Slight variations of contrast seem like they could be easily countered by stacking all pictures and averaging them. The strongest signal will be that which is present on each image, that is the brightness variation. Afterwards smooth out as needed and subtract from every image before stitching.

I'm surprised it wasn't mentioned, was it tried and found insufficient?


Actually there is some image stacking and averaging happening because there's a lot of overlap between the images, and some trials were done with 4x oversampling and averaging.

Probably the next thing to do is to put a diffuser on the LEDs to improve the uniformity of lighting. I think some of the hot-spotting has to do with the radiation pattern of the LED itself, if you just look at it on a blank sheet you can see a bit of a halo on the pattern.
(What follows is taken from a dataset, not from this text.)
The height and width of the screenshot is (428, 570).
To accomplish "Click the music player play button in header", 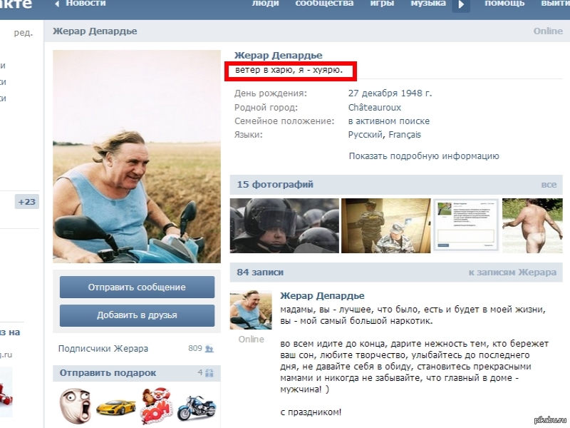I will point(461,6).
wait, wasn't automated image stitching solved like decades ago? hugin, autopano, microsoft ICE...

The post has a section addressing this:

> At first one might think, “this is easy, just throw it into any number of image stitching programs used to generate panoramas!”. I thought that too.

> However, it turns out these programs perform poorly on images of chips. The most significant challenge is that chip features tend to be large, repetitive arrays.